--- RECORD EXCERPTS Enclosed Below ---
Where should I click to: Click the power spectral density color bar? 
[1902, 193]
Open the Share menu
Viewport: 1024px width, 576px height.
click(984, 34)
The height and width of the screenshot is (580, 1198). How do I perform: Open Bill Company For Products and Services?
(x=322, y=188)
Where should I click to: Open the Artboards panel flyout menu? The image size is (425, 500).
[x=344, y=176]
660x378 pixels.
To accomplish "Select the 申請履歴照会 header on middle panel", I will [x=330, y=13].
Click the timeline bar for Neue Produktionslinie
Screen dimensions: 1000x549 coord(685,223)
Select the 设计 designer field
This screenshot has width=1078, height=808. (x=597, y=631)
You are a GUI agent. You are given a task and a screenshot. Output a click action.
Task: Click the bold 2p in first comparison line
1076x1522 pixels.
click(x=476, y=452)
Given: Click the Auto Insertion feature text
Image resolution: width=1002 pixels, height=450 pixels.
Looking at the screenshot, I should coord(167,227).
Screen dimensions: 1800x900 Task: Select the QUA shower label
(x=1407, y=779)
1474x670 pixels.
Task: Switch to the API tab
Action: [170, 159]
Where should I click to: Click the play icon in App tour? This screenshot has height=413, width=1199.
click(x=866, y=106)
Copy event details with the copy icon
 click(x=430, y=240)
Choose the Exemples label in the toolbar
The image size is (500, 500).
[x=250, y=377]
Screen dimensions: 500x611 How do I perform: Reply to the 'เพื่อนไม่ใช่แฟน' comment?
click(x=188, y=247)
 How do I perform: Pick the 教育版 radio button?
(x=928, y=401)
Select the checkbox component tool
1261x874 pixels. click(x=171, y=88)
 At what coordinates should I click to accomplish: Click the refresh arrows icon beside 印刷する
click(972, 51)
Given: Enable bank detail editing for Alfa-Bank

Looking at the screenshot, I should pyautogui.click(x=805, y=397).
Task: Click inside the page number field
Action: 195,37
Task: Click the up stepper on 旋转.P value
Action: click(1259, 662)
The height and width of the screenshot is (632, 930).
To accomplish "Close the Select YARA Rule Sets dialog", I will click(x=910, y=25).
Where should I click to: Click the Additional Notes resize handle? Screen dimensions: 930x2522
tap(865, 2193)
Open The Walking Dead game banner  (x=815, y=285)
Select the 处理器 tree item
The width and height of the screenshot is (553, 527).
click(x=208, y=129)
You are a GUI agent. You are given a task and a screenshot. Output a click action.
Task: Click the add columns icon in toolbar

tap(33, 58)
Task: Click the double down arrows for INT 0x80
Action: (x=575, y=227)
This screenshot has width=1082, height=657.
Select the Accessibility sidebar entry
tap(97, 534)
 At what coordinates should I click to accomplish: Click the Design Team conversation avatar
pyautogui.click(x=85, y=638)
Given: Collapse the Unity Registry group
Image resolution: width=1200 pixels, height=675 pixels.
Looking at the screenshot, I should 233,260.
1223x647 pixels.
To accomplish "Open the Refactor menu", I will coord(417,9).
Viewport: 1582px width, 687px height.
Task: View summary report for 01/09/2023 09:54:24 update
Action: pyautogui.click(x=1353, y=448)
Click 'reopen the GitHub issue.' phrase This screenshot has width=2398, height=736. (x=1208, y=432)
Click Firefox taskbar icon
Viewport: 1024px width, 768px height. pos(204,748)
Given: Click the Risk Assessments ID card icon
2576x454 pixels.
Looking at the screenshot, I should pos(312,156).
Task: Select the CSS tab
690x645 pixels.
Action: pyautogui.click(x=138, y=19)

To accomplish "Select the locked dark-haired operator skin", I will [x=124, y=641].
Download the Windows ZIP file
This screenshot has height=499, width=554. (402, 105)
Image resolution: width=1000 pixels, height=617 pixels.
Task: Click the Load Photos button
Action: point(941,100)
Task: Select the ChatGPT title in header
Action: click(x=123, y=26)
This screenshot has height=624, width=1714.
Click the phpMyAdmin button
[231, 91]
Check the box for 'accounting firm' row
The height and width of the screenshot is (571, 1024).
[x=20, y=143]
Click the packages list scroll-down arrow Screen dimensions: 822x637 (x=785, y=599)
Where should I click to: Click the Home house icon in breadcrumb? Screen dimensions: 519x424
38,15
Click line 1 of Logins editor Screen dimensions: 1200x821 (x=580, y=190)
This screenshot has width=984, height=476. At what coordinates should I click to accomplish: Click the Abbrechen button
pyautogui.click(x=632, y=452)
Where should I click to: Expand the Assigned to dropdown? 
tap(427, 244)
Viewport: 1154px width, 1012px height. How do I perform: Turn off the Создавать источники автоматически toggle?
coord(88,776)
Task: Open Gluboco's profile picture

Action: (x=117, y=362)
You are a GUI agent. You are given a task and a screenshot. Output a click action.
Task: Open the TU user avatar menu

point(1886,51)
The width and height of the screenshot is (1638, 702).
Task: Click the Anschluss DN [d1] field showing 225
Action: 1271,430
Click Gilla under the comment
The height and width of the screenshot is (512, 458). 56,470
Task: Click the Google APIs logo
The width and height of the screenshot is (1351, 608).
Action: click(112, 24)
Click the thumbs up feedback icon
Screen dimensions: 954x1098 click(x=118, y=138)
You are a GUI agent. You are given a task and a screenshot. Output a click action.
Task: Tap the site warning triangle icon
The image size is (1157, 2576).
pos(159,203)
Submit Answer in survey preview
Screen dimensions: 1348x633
--- End of Enclosed RECORD EXCERPTS ---
__WHAT TO PRODUCE__. Every record shown above should appear again in your answer, unchanged.

__TASK ANSWER__.
Where should I click to: Click the power spectral density color bar? 
[1902, 193]
Open the Share menu
Viewport: 1024px width, 576px height.
click(984, 34)
The height and width of the screenshot is (580, 1198). How do I perform: Open Bill Company For Products and Services?
(x=322, y=188)
Where should I click to: Open the Artboards panel flyout menu? The image size is (425, 500).
[x=344, y=176]
660x378 pixels.
To accomplish "Select the 申請履歴照会 header on middle panel", I will [x=330, y=13].
Click the timeline bar for Neue Produktionslinie
Screen dimensions: 1000x549 coord(685,223)
Select the 设计 designer field
This screenshot has width=1078, height=808. (x=597, y=631)
You are a GUI agent. You are given a task and a screenshot. Output a click action.
Task: Click the bold 2p in first comparison line
1076x1522 pixels.
click(x=476, y=452)
Given: Click the Auto Insertion feature text
Image resolution: width=1002 pixels, height=450 pixels.
Looking at the screenshot, I should coord(167,227).
Screen dimensions: 1800x900 Task: Select the QUA shower label
(x=1407, y=779)
1474x670 pixels.
Task: Switch to the API tab
Action: [170, 159]
Where should I click to: Click the play icon in App tour? This screenshot has height=413, width=1199.
click(x=866, y=106)
Copy event details with the copy icon
 click(x=430, y=240)
Choose the Exemples label in the toolbar
The image size is (500, 500).
[x=250, y=377]
Screen dimensions: 500x611 How do I perform: Reply to the 'เพื่อนไม่ใช่แฟน' comment?
click(x=188, y=247)
 How do I perform: Pick the 教育版 radio button?
(x=928, y=401)
Select the checkbox component tool
1261x874 pixels. click(x=171, y=88)
 At what coordinates should I click to accomplish: Click the refresh arrows icon beside 印刷する
click(972, 51)
Given: Enable bank detail editing for Alfa-Bank

Looking at the screenshot, I should pyautogui.click(x=805, y=397).
Task: Click inside the page number field
Action: 195,37
Task: Click the up stepper on 旋转.P value
Action: click(1259, 662)
The height and width of the screenshot is (632, 930).
To accomplish "Close the Select YARA Rule Sets dialog", I will click(x=910, y=25).
Where should I click to: Click the Additional Notes resize handle? Screen dimensions: 930x2522
tap(865, 2193)
Open The Walking Dead game banner  (x=815, y=285)
Select the 处理器 tree item
The width and height of the screenshot is (553, 527).
click(x=208, y=129)
You are a GUI agent. You are given a task and a screenshot. Output a click action.
Task: Click the add columns icon in toolbar

tap(33, 58)
Task: Click the double down arrows for INT 0x80
Action: (x=575, y=227)
This screenshot has width=1082, height=657.
Select the Accessibility sidebar entry
tap(97, 534)
 At what coordinates should I click to accomplish: Click the Design Team conversation avatar
pyautogui.click(x=85, y=638)
Given: Collapse the Unity Registry group
Image resolution: width=1200 pixels, height=675 pixels.
Looking at the screenshot, I should 233,260.
1223x647 pixels.
To accomplish "Open the Refactor menu", I will coord(417,9).
Viewport: 1582px width, 687px height.
Task: View summary report for 01/09/2023 09:54:24 update
Action: pyautogui.click(x=1353, y=448)
Click 'reopen the GitHub issue.' phrase This screenshot has width=2398, height=736. (x=1208, y=432)
Click Firefox taskbar icon
Viewport: 1024px width, 768px height. pos(204,748)
Given: Click the Risk Assessments ID card icon
2576x454 pixels.
Looking at the screenshot, I should pos(312,156).
Task: Select the CSS tab
690x645 pixels.
Action: pyautogui.click(x=138, y=19)

To accomplish "Select the locked dark-haired operator skin", I will [x=124, y=641].
Download the Windows ZIP file
This screenshot has height=499, width=554. (402, 105)
Image resolution: width=1000 pixels, height=617 pixels.
Task: Click the Load Photos button
Action: point(941,100)
Task: Select the ChatGPT title in header
Action: click(x=123, y=26)
This screenshot has height=624, width=1714.
Click the phpMyAdmin button
[231, 91]
Check the box for 'accounting firm' row
The height and width of the screenshot is (571, 1024).
[x=20, y=143]
Click the packages list scroll-down arrow Screen dimensions: 822x637 (x=785, y=599)
Where should I click to: Click the Home house icon in breadcrumb? Screen dimensions: 519x424
38,15
Click line 1 of Logins editor Screen dimensions: 1200x821 (x=580, y=190)
This screenshot has width=984, height=476. At what coordinates should I click to accomplish: Click the Abbrechen button
pyautogui.click(x=632, y=452)
Where should I click to: Expand the Assigned to dropdown? 
tap(427, 244)
Viewport: 1154px width, 1012px height. How do I perform: Turn off the Создавать источники автоматически toggle?
coord(88,776)
Task: Open Gluboco's profile picture

Action: (x=117, y=362)
You are a GUI agent. You are given a task and a screenshot. Output a click action.
Task: Open the TU user avatar menu

point(1886,51)
The width and height of the screenshot is (1638, 702).
Task: Click the Anschluss DN [d1] field showing 225
Action: 1271,430
Click Gilla under the comment
The height and width of the screenshot is (512, 458). 56,470
Task: Click the Google APIs logo
The width and height of the screenshot is (1351, 608).
Action: click(112, 24)
Click the thumbs up feedback icon
Screen dimensions: 954x1098 click(x=118, y=138)
You are a GUI agent. You are given a task and a screenshot. Output a click action.
Task: Tap the site warning triangle icon
The image size is (1157, 2576).
pos(159,203)
Submit Answer in survey preview
Screen dimensions: 1348x633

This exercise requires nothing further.